In the end, they need to present a plan that shows how they will have a business that is not dependent on paper but instead uses any and all media available to serve and inform the community.

And they should get Knight Ridder to do all the tough stuff before a new buyer arrives, setting in motion and paying for layoffs, retraining, and retooling, so together they can sell a business that has a real strategy and higher value for shareholders, for employees, for the new owners, and for the community.

Second, Jay says that oftentimes, the would-be angels who want to rescue local papers are the worst possible buyers (see: the late Abe Hirshfeld at the NY Post; see also: Robert Maxwell, for whom I ended up working, at the New York Daily News). You don't want someone who buys purely on ego, for eventually, bankruptcy trumps fame.

To guard against the loons and larceny, Jay suggests that the paper's editor have veto power over a buyer. I disagree. Editors may pick people who'll promise to increase the size of print newsrooms -- that is, to do the fiscally irresponsible but editorially attractive. Editors are easy to seduce. They are fiscally horny. This has to be about creating a viable longterm business, or it just won't work. So give the larger management team a veto or find a way to convene a vote of the staff.

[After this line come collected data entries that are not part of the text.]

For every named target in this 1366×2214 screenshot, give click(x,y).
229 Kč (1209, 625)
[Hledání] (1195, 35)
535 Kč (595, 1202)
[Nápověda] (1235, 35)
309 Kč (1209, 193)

Third, this will work only if the staff sees the alternate as dire: folding or continued life under a Scrooge regime at Knight Ridder or under a private equity buyer. So KR has to put forward a realistic vision of the future of newspapers -- one that will scare the entire industry. That won't make them popular in the business but it will let them look at themselves in the mirror a few years hence. KR also must open its books to make the exact financial picture for newspapers crystal clear.

Fourth, I would by no means limit this to local buyers and certainly not to industry buyers. Hell, I've moved lots of times and ended up loving the places where I landed. Just because I happen to live in a given town, that doesn't mean I know more or care more than the guy in the next town. That is a wishful fiction of newspapering: that local is a virtue. Quite to the contrary, the fresher and perhaps farther the blood imported, the better. So why not see Craig buy Miami or or The Guardian Philadelphia or Yahoo San Jose? What this industry needs most is new perspectives, not just local perspectives.

Fifth, I would do the very unPC thing among the antimedia crowd and urge Congress, the FCC, and the Justice Department to grant exemptions from crossownership and even antitrust rules so that other dinosaur media businesses in these towns -- TV, radio, online, and suburban papers -- could figure out ways to merge and break down the barriers the built between media. That would build truly local news operations that are better prepared to deal with a future. If you don't like national conglomerates buying local media, then at least allow local conglomerates a fighting chance. I am out there telling media companies that they have to break free of the shackles of their medium -- that newspapers must stop thinking of themselves in terms of their paper, broadcast in terms of their broadcast towers -- and yet that is how we are regulating media: forcing newspaper companies to own just newspapers, not broadcast, as each industry shudders against the fierce wind of the internet. Keep in mind why Knight Ridder is being forced to sell: because it became just a newspaper company in a new world where the medium doesn't matter.